The other men, all young, chatted idly as they smoked, exchanging notes about conditions at construction sites and factories and moving companies—it seemed they had worked in lots of different places. Making a pot of money quickly was now their goal: even if they were to slave away as coolies for years and years, they said, they would still not be able to make as much money as if they were to sell a kidney. They were looking forward
eagerly to life afterward, when they could buy a smart set of clothes, an Apple phone, stay a few nights in a swank hotel, and eat some meals in an upscale restaurant. After indulging in these expectations, they lapsed back into anxiety, for none of the seven had yet received word that he had been successfully matched with an organ recipient, despite waiting here for over a month. One of them had already visited similar outfits in five other cities, and each time had been sent packing within a matter of weeks, on the grounds that nobody wanted his kidney. The kidney vendors would give him only forty-five yuan for traveling expenses, money he would use to buy his way to another kidney-selling operation. He said that he had not a penny to his name, so all he could do was try like a beggar to keep life and limb together, in one kidney-selling den after another.
This man had seen a lot of the world, and when someone complained how tedious the diet was here—just cabbage and potato—he said it couldn’t be considered bad, for here you at least got tofu once a week and chicken-bone soup once a week as well. He said he’d stayed in a kidney-selling den where for two months straight he ate disgusting food every day of the week.
Somebody raised a question about the safety of kidney surgery. There was, the kidney-racket veteran announced in a tone of authority, no simple answer to that—it was very much a matter of luck. Kidney vendors, he informed them, were an unscrupulous bunch—people with a conscience wouldn’t get involved in this kind of business—and to save money they didn’t hire professional surgeons, who would demand a high price for their services; kidney vendors would bring in veterinary surgeons instead.

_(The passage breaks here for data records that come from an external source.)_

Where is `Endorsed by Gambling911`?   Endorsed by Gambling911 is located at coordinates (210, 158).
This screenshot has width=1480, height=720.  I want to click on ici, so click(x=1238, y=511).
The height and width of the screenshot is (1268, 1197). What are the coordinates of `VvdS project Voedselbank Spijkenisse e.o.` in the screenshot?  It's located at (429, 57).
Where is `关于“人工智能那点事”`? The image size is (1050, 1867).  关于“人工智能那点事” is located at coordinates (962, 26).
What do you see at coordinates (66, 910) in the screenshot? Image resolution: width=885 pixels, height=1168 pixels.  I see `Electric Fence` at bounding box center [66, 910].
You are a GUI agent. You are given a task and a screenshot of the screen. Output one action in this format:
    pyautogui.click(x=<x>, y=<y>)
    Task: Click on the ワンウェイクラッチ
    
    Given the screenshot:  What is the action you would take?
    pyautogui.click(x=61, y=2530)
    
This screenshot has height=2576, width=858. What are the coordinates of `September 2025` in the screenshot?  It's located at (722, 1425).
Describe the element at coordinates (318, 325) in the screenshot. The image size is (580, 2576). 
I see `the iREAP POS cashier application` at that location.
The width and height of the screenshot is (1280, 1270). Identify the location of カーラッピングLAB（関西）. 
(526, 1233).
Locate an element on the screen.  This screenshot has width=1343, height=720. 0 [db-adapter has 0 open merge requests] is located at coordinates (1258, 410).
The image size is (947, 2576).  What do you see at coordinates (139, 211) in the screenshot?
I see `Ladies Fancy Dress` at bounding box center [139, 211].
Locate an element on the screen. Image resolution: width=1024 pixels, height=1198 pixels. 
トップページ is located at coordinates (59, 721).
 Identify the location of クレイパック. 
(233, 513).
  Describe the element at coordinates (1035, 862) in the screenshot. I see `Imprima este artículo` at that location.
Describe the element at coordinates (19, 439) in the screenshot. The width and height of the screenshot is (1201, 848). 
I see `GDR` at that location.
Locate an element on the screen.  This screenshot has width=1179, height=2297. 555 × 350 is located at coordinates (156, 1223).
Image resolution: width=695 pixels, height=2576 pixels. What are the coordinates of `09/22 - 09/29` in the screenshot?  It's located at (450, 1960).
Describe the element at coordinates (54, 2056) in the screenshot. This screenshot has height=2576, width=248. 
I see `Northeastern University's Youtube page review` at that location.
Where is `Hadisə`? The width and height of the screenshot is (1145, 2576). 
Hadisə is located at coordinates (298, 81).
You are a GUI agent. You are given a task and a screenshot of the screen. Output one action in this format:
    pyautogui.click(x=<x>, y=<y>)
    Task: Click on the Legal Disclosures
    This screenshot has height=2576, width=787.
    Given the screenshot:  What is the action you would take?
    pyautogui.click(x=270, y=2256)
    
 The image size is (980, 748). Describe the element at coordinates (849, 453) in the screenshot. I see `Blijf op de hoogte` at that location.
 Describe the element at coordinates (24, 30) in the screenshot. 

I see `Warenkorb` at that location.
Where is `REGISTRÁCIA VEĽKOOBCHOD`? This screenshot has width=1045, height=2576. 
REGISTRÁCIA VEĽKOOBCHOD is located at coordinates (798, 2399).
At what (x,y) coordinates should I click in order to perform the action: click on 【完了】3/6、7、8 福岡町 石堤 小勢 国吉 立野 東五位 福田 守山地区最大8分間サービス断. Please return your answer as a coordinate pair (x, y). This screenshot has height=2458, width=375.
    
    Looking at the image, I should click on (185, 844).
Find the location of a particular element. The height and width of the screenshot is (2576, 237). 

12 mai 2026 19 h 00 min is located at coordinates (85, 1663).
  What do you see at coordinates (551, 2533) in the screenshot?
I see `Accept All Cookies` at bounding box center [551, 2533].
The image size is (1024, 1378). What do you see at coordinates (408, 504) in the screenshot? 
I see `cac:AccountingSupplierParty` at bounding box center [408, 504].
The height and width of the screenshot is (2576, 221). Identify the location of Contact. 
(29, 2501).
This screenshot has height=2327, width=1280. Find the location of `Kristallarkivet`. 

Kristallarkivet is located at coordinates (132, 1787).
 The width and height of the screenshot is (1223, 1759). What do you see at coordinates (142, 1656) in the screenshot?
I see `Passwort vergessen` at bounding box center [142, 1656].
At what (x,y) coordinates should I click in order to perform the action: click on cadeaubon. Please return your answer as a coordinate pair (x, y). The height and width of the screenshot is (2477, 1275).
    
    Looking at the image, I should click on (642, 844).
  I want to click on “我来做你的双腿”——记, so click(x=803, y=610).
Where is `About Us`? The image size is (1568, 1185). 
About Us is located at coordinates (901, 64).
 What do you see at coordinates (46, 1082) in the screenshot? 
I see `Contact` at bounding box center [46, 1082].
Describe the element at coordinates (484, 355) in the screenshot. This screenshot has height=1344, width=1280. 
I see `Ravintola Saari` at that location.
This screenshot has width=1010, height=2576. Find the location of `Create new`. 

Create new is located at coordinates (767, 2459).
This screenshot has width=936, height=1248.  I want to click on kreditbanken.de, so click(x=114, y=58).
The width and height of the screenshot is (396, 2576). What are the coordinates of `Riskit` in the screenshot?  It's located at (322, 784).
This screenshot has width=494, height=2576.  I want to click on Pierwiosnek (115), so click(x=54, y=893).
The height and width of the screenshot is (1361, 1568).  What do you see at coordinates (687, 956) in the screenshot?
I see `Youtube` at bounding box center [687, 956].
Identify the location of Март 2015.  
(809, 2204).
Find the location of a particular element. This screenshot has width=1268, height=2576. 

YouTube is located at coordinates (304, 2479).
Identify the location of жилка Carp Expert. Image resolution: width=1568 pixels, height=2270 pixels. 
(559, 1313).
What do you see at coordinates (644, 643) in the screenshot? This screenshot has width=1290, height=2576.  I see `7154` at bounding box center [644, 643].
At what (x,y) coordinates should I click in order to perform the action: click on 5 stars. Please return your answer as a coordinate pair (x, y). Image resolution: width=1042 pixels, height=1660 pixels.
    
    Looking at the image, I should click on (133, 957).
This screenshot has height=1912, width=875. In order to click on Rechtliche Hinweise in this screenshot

When they heard it was going to be vets removing their kidneys, the other men were outraged, cursing the damn vendors for jeopardizing their health just so they could maximize profits.
This man took it all in stride, however, saying, “These days there’s no shortage of wicked people and outrageous behavior, is there? And besides, a vet still counts as a surgeon, and if he makes a habit of cutting out people’s kidneys, he will soon become an old hand and his technique might even be superior to that of a surgeon in a proper hospital.”